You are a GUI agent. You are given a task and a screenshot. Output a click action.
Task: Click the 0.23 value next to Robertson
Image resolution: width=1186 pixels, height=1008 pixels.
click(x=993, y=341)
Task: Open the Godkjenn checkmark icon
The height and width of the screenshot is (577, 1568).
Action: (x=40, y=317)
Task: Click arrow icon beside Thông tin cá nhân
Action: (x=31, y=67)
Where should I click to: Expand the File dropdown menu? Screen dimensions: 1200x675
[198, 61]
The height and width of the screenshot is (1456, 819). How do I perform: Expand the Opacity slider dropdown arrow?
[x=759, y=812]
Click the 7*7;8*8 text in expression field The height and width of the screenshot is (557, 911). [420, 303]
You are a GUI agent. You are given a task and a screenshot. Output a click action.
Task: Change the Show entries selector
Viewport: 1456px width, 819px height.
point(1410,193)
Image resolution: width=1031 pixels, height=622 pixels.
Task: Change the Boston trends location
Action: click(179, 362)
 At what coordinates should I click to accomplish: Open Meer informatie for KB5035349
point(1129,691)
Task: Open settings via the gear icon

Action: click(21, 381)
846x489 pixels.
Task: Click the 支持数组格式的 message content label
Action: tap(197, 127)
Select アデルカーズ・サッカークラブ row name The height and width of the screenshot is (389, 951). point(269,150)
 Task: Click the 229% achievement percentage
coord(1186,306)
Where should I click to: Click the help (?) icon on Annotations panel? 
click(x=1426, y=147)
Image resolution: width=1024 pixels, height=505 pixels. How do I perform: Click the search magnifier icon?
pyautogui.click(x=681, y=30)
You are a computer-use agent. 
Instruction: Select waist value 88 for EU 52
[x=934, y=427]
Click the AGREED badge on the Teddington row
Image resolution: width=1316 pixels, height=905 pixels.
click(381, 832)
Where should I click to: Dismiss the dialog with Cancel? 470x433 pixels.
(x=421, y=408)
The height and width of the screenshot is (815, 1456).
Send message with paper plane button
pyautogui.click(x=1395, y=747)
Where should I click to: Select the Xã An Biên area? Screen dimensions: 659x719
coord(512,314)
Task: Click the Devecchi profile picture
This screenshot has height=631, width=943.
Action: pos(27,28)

——————

> Problem statement:
Copy out the lines of the listing above, from the line containing "Task: Open settings via the gear icon" through the line containing "coord(1186,306)", reproducing each one exactly.

> Complete response:
Task: Open settings via the gear icon

Action: click(21, 381)
846x489 pixels.
Task: Click the 支持数组格式的 message content label
Action: tap(197, 127)
Select アデルカーズ・サッカークラブ row name The height and width of the screenshot is (389, 951). point(269,150)
 Task: Click the 229% achievement percentage
coord(1186,306)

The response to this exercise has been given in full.